DIRECTIONS FOR THIS TASK ▸ The records below need retyping in full; give them again exactly.

DATA UNDER STUDY ▸
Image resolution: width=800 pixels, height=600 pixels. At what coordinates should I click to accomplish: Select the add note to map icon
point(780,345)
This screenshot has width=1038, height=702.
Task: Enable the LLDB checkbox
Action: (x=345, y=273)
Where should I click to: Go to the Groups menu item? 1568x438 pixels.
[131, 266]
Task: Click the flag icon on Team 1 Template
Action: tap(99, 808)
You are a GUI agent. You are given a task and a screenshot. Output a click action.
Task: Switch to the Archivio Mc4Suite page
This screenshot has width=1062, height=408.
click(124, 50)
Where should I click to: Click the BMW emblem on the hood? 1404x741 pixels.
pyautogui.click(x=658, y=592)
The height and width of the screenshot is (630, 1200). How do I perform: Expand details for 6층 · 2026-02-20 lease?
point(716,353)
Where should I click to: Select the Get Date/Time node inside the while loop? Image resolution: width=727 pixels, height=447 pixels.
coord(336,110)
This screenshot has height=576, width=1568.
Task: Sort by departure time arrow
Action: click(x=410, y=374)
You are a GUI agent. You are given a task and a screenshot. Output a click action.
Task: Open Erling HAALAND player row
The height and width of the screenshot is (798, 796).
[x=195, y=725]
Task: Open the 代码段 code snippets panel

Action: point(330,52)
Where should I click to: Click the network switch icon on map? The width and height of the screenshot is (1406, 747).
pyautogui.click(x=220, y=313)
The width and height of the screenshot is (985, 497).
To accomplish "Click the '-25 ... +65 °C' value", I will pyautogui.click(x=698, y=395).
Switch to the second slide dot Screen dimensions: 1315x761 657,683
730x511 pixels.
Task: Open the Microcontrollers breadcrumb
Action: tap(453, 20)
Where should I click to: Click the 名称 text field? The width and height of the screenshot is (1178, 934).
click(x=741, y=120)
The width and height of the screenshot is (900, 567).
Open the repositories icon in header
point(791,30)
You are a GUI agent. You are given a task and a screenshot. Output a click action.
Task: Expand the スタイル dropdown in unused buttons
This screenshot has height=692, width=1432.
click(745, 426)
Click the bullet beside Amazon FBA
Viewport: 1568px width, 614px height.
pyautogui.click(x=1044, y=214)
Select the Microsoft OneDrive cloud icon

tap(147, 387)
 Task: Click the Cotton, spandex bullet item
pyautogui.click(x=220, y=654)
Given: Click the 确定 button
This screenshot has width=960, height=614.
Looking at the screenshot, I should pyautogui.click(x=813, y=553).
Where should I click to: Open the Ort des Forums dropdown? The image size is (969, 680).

TASK OUTPUT ▸
Image resolution: width=800 pixels, height=600 pixels. At what coordinates should I click to accomplish: Select the add note to map icon
point(780,345)
This screenshot has width=1038, height=702.
Task: Enable the LLDB checkbox
Action: (x=345, y=273)
Where should I click to: Go to the Groups menu item? 1568x438 pixels.
[131, 266]
Task: Click the flag icon on Team 1 Template
Action: tap(99, 808)
You are a GUI agent. You are given a task and a screenshot. Output a click action.
Task: Switch to the Archivio Mc4Suite page
This screenshot has width=1062, height=408.
click(124, 50)
Where should I click to: Click the BMW emblem on the hood? 1404x741 pixels.
pyautogui.click(x=658, y=592)
The height and width of the screenshot is (630, 1200). How do I perform: Expand details for 6층 · 2026-02-20 lease?
point(716,353)
Where should I click to: Select the Get Date/Time node inside the while loop? Image resolution: width=727 pixels, height=447 pixels.
coord(336,110)
This screenshot has height=576, width=1568.
Task: Sort by departure time arrow
Action: click(x=410, y=374)
You are a GUI agent. You are given a task and a screenshot. Output a click action.
Task: Open Erling HAALAND player row
The height and width of the screenshot is (798, 796).
[x=195, y=725]
Task: Open the 代码段 code snippets panel

Action: point(330,52)
Where should I click to: Click the network switch icon on map? The width and height of the screenshot is (1406, 747).
pyautogui.click(x=220, y=313)
The width and height of the screenshot is (985, 497).
To accomplish "Click the '-25 ... +65 °C' value", I will pyautogui.click(x=698, y=395).
Switch to the second slide dot Screen dimensions: 1315x761 657,683
730x511 pixels.
Task: Open the Microcontrollers breadcrumb
Action: tap(453, 20)
Where should I click to: Click the 名称 text field? The width and height of the screenshot is (1178, 934).
click(x=741, y=120)
The width and height of the screenshot is (900, 567).
Open the repositories icon in header
point(791,30)
You are a GUI agent. You are given a task and a screenshot. Output a click action.
Task: Expand the スタイル dropdown in unused buttons
This screenshot has height=692, width=1432.
click(745, 426)
Click the bullet beside Amazon FBA
Viewport: 1568px width, 614px height.
pyautogui.click(x=1044, y=214)
Select the Microsoft OneDrive cloud icon

tap(147, 387)
 Task: Click the Cotton, spandex bullet item
pyautogui.click(x=220, y=654)
Given: Click the 确定 button
This screenshot has width=960, height=614.
Looking at the screenshot, I should pyautogui.click(x=813, y=553).
Where should I click to: Open the Ort des Forums dropdown? The image size is (969, 680).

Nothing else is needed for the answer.